Mask Splitter - Annotation tool and Neural Network

A lightweight data labeling and neural network training tool for splitting object segmentation masks into front/back (anterior/posterior) regions. Developed as part of the NSER-IBVS (Numerically Stable Efficient Reduced Image-Based Visual Servoing) system for quadrotor visual control.

Overview

This tool provides:

Interactive Labeling Tool: Split YOLO-generated segmentation masks into front and back regions with a single click
U-Net Based Mask Splitter Network: Train a neural network (~1.94M parameters) to automatically predict front/back segmentation from RGB images and vehicle masks
Inference Pipeline: Deploy trained models for real-time mask splitting

The mask splitter addresses the problem of unstable keypoint ordering in visual servoing by determining the orientation of detected objects, enabling consistent feature point correspondence across frames.

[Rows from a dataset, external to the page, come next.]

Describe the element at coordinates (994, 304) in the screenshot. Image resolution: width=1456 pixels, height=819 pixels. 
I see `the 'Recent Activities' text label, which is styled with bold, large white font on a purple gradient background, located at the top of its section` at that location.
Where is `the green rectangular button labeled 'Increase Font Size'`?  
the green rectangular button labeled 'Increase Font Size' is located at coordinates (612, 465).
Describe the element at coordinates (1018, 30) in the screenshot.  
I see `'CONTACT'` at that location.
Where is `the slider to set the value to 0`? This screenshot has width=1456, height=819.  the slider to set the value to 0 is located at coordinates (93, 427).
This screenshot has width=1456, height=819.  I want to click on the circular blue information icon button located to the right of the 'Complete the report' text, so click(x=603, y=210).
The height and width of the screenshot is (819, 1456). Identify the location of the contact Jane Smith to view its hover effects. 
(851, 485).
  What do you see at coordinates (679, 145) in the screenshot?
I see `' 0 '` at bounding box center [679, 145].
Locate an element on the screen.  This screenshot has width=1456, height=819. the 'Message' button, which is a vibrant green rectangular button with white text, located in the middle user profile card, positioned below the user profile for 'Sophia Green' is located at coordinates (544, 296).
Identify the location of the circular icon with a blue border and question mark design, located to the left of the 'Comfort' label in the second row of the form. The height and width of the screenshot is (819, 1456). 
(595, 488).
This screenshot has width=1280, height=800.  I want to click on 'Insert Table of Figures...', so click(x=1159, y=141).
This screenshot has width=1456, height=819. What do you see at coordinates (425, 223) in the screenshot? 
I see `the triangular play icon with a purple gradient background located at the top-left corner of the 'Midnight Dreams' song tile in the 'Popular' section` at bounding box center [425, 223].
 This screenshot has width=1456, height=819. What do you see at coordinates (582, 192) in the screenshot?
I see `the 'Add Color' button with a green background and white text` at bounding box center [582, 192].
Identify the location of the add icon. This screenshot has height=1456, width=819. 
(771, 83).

Try it online on Hugging Face spaces brittleru/mask-splitter-tool.

Architecture

The network uses a U-Net style encoder-decoder architecture:

Component	Description
Input	4-channel tensor (RGB + binary mask) at 360x640 resolution
Encoder	Progressive downsampling through 3 stages (32 → 64 → 128 → 256 channels)
Attention	Spatial attention mechanism on the mask channel for feature modulation
Decoder	Transposed convolutions with skip connections from encoder
Output	2-channel output (front mask, back mask)
Regularization	Dropout in deeper layers, BatchNorm throughout
Parameters	~1.94M trainable parameters

Model Specifications

Specification	Value
Input Resolution	360 x 640 pixels
Input Channels	4 (RGB + binary mask)
Output Channels	2 (front mask, back mask)
Base Channels	32
Encoder Stages	3 (32 → 64 → 128 → 256)
Total Parameters	~1.94M
Recommended GPU Memory	≥4GB
Inference Time (GPU)	~5-10ms per frame

Loss Function

The training uses a specialized PartitionLoss with three components:

L_total = α * L_individual + β * L_partition + γ * (L_overlap + L_coverage)

Component	Description
`L_individual`	BCE loss for front and back mask supervision
`L_partition`	MSE ensuring front + back = original mask
`L_overlap`	Penalty for overlapping predictions
`L_coverage`	Penalty for missing or excess coverage

Loss weights are scheduled during training: starting at (α=0.9, β=0.05, γ=0.05) and ending at (α=0.4, β=0.4, γ=0.2).

Installation

Requirements: Python 3.10+, CUDA-capable GPU recommended

Option 1: Install as standalone

# Clone the repository
git clone git@github.com:SpaceTime-Vision-Robotics-Laboratory/mask-splitter.git
cd mask-splitter

# Create virtual environment
python3 -m venv ./venv
source ./venv/bin/activate

# Install dependencies
python -m pip install -r requirements.txt

# Install package in development mode
python -m pip install -e .

Option 2: Install as git submodule

git submodule add git@github.com:SpaceTime-Vision-Robotics-Laboratory/mask-splitter.git external/mask_splitter
git submodule update --init --recursive

python -m pip install -e ./external/mask_splitter

Dependencies

Core dependencies (See requirements.txt).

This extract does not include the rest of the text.